Tuesday, August 28, 2007

Why We Worship the Way we Do: Part One

“I was glad when they said unto me, ‘Let us go into the house of the Lord.’ (Psalm 122:1)

Everything we do in Church has a purpose. How one acts and what one does in Church says a great deal about what one believes and practices. Whenever we hear the National Anthem, men take off their hats and everyone places their hand over their heart. It is a sign of respect, a tradition that honors what it means to be a citizen of the United States of America. Likewise, what we do in Church honors Christ and our gestures, words, and actions convey our honor and respect to God. Over the next several weeks we will highlight aspects of our worship service to help explain what we do, why we do it and what it teaches.

We are in God’s house, not our own and many believe that we have a right to worship God however we choose to worship God. You may have the right to buy your wife a power tool for Valentine’s Day, but will your wife appreciate it as much as if you bought her roses? In the same manner, worship at FCC refocuses us in ways that some may not see as important. Worship is not an event for our entertainment or from which we are to GET something. It is an event to which we come to give of ourselves. Our worship seeks to refocus our lives away from serving ourselves to serving God.
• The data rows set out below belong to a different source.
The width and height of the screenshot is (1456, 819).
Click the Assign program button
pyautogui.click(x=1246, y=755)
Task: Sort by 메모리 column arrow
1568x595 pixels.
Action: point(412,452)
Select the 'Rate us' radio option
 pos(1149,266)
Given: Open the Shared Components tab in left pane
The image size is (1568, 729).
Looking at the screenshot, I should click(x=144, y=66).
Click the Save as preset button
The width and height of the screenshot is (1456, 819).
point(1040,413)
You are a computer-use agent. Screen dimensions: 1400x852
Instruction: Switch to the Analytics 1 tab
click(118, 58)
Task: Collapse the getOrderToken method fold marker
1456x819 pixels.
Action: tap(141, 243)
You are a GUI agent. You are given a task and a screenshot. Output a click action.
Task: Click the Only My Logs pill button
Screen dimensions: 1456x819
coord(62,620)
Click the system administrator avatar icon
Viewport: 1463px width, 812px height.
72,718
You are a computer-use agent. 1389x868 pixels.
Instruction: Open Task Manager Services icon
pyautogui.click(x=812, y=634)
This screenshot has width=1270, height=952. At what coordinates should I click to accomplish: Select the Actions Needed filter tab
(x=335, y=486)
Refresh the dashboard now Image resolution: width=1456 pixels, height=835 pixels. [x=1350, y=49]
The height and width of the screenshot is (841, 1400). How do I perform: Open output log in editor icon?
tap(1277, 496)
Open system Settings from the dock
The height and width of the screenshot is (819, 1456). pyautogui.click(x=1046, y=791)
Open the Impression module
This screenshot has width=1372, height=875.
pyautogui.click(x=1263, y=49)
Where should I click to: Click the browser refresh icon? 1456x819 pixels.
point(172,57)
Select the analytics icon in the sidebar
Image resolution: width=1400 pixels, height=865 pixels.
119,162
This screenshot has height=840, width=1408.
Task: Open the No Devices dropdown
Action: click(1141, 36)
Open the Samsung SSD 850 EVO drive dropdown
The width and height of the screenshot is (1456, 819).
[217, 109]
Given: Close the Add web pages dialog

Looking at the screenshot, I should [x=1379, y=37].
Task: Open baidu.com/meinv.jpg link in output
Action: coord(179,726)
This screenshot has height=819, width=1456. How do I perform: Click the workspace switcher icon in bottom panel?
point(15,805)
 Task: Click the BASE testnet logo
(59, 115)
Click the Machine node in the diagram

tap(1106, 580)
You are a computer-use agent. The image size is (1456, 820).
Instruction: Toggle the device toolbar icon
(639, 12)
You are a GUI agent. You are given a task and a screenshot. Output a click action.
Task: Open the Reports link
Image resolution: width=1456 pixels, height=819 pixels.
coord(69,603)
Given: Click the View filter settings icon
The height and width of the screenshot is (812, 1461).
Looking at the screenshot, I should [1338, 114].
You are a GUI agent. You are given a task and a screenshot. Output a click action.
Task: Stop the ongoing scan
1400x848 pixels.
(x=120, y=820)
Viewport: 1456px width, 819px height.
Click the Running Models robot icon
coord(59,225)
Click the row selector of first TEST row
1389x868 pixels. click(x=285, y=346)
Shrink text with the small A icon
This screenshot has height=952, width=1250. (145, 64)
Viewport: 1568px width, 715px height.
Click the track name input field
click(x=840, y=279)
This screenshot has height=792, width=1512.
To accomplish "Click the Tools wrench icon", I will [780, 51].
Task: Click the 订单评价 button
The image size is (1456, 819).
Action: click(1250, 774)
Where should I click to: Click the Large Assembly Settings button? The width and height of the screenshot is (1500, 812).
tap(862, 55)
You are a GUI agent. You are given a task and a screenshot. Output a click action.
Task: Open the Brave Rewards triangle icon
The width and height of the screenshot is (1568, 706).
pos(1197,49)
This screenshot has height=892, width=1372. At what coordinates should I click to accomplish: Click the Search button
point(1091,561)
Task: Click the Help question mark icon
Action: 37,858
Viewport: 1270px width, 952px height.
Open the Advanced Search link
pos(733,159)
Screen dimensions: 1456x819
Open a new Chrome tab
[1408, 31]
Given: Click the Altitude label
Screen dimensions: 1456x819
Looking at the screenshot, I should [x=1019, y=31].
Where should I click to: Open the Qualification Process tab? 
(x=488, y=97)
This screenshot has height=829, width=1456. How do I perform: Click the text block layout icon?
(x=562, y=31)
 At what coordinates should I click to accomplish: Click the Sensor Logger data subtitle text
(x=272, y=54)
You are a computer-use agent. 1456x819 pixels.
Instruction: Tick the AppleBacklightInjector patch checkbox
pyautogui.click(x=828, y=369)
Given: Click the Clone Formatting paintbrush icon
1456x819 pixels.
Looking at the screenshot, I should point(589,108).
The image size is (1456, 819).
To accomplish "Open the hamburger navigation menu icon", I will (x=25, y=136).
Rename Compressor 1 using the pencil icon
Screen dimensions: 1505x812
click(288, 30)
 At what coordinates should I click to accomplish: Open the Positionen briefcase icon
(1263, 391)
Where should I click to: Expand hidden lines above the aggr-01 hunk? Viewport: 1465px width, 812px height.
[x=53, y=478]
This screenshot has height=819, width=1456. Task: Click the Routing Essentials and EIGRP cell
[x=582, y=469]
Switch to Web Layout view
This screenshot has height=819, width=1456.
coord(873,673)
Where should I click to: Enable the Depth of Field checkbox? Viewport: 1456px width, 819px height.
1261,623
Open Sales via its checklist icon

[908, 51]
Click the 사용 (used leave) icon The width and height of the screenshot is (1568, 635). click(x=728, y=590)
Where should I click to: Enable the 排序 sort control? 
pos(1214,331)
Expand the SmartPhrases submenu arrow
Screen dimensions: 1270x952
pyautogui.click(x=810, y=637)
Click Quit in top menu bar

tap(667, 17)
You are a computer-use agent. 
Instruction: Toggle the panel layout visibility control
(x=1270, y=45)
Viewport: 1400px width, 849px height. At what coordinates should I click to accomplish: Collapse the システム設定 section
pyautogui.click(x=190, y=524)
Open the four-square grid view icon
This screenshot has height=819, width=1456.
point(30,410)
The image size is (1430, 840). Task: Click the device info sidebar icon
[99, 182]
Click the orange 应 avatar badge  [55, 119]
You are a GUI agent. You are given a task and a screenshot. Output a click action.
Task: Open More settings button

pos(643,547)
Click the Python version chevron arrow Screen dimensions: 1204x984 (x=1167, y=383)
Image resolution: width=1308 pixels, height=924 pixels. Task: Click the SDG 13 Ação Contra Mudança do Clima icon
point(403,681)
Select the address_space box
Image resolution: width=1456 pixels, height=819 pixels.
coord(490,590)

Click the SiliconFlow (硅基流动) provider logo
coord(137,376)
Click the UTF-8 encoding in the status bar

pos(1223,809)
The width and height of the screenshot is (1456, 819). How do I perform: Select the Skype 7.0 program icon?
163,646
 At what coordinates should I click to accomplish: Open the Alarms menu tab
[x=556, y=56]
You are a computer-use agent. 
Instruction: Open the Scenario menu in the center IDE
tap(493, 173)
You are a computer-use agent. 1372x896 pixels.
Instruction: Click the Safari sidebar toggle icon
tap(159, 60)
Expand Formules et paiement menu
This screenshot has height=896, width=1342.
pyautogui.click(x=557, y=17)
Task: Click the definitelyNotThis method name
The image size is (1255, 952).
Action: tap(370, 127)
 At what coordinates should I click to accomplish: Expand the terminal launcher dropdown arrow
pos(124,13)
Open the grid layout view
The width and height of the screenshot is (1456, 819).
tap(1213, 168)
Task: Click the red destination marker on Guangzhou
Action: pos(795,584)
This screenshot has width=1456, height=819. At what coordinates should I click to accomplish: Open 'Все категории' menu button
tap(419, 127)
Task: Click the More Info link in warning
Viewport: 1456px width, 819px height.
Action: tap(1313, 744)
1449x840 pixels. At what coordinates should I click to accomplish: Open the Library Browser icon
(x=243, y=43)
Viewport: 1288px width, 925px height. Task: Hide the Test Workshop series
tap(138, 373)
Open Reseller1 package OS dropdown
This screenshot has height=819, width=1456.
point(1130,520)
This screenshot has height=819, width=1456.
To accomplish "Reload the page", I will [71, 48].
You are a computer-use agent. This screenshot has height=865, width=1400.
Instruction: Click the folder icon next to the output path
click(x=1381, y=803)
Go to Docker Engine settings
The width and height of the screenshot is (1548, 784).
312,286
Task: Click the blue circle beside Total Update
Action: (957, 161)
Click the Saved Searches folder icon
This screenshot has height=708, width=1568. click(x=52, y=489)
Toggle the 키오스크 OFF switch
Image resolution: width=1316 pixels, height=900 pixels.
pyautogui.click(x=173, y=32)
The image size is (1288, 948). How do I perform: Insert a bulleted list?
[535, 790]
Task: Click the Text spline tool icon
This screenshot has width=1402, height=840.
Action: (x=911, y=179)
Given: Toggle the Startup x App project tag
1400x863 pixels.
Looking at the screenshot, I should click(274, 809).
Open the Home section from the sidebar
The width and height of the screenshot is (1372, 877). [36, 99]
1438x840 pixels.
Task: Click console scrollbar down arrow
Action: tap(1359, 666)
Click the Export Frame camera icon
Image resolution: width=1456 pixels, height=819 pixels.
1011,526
When one enters FCC, one enters the Narthex. The large gathering area was anciently a small closet where worshipers might offer prayers of confession before going into worship, recalling the words of Christ in Matthew 6:6. Over the years, it has become a gathering area to meet and greet one another and prepare for worship. We call this room the Sanctuary, but in the early church it was called the “Nave,” from the Roman word “navis” meaning, “ship.” We get our word “Navy” from the same root. The early church often identified itself as a ship under sail. It is an ancient symbol used by the early Christians to designate a place to gather for worship. The Church is portrayed in sacred art as a ship moving heavenward with its pews seen as ancient galley benches where all the members are thought to be pulling together.